"İçim açılsın diye ..."

mostar

Profesör
Katılım
6 Ara 2009
Mesajlar
1,011
Tepkime puanı
244
Puanları
0
"İçim açılsın diye ..."

Çarşamba günü sizlere torununa "içim açılsın diye çam ağacı aldığını" söyleyen mütedeyyin babaanneden bahsetmiştim..
Bu gün "içim açılsın diye" başlayan cümleler üzerinden iz sürmek istiyorum.


Hiç olmayacak bir nesneyi alan ya da böyle bir alışveriş yaptığını düşünen kadın "içim açılsın diye aldım" cümlesi ile başlıyor etrafına kendini anlatma izah etme operasyonuna. Böyle der demez akan sular duruluyor, içi kararmış bu zavallı kadına ölmeden evvel canı erik çekmiş insan muamelesi yapılarak, bir avuç erik bulmanın derdine düşülüyor adeta.


"İçim açılsın diye" kimisi yirminci tenceresini alıyor; tencereler pırıl pırıl raflarda dururken, en yakın yerden pizza, lahmacun, köfte ısmarlanıyor.


"İçim açılsın diye" boynunda ya da ellerinde asla görülmeyen takıların yüz bilmem kaçıncı modeli alınıyor.


"İçim açılsın diye" ele almanın bir hayli cesaret gerektireceği uçuk-kaçık bir çanta alınıyor.

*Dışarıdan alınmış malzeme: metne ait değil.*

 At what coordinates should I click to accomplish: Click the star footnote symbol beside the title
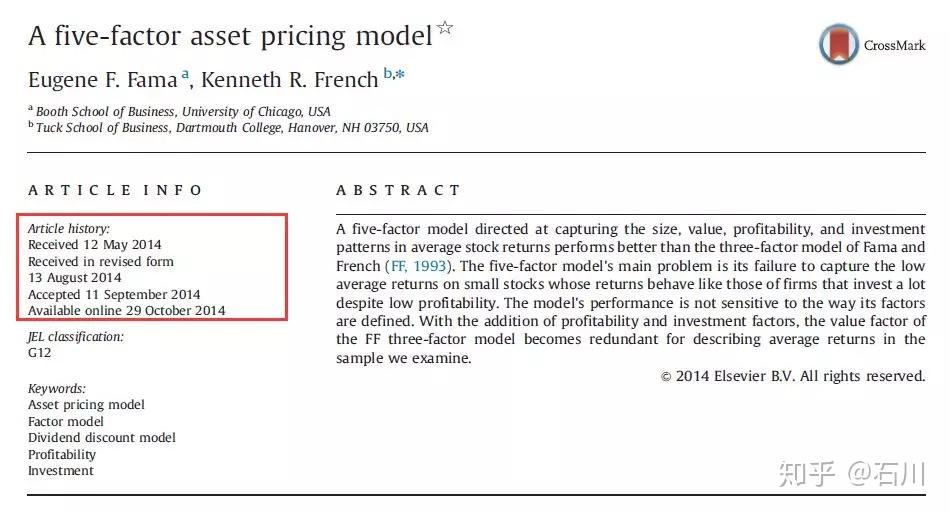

"İçim açılsın diye" yeni bir kahvaltı seti alınıyor rengârenk. Ama o kahvaltı setinin etrafında ailenin tamamını bir arada görmek mümkün olmuyor. Baba gece yarılarına kadar süren suyunun suyu maç yorumlarını, anne TV dizisi arası reklamları seyrettiği için, evin çocuğu/çocukları gözünün çapağını yıkayamadan servise zor yetişiyor.


İçi kapalı kalıyor herkesin.


İçi kapalı kaldığı için yeni bir çarşı pazar örgütlenmesi içine giriliyor.


Bir sürü ıvır zıvır "içim açılsın diye" eve tıkıştırılırken, evlerde eşyadan yer kalmıyor.


Eşyadan yer kalmayınca insanların içi daha çok sıkılıyor. Daha çok içi sıkılan, iç açıcı şeylerin peşine düşüyor.
Ve bu kısır döngü sürgit devam ediyor.
"İçim açılsın diye..."


Herkes bu cümleyi neden derhal anlıyor?
Empati cümlesi olarak neden bütün kapıları açan sihirli bir cümle bu cümle.


Çünkü herkesin içi kapalı.
Hepimizin içi kapalı.


Aramızda elbette gönül gözü açık, basireti sağlam kişiler var elhamdülillah. Allah eksikliklerini göstermesin. Yoksa dünyamız bütün enerjisini kaybetmiş kara bir kuyuya döner. Lakin o kullar kendisini göstermez öyle ayan beyan. Ben oldum diye ortalıklarda dolaşanlar da iç karartmalara vesile oluyor bolca.
İçimizin açılması yani ufkumuzun açılması, yani ötelerin sesini daha çok duymamız için eşyadan bağımızı koparmamız gerekiyor. Eşya ne olduğundan çok yer kaplamalı zihnimizde ne olduğundan az.


Zaruret miktarı işte.


Yusuf Hemadani "Hayat Nedir?" adlı eserinde hayatın bir teselli olduğunu söyler: " Yedi kat gök ve yerin mahlûkatı, teselli ve huzur bulma konusunun özünde hem fikirdir. Ancak teselli olma ve huzur bulma yerleri farklı farklıdır. Herkesin kendi makamı ve durumuna göre bir teselli yeri vardır. İnsan onun varlığı ile huzur bulur, rahatlar ve sakinleşir. Onu kaybettiği zaman muzdarip ve huzursuz olur. Onunla rahatlayıp gönlü sıkıntıdan kurtulduğu için Hak yolunun yolcuları olan Peygamberler şöyle demişlerdir:



"Falan kişi falan şeyle canlıdır, onunla yaşamaktadır".


Siz neyle yaşıyorsunuz sahi? Eşyalarla mı? En yakın dostlarınız yeni model bir eşya mı? Ah Affedersiniz elektronik eşyalar için model kelimesini kullanmıyorduk ne vakittir değil mi? Yeni nesil diyorduk. En yakın arkadaşınız yeni nesil eşyalar mı?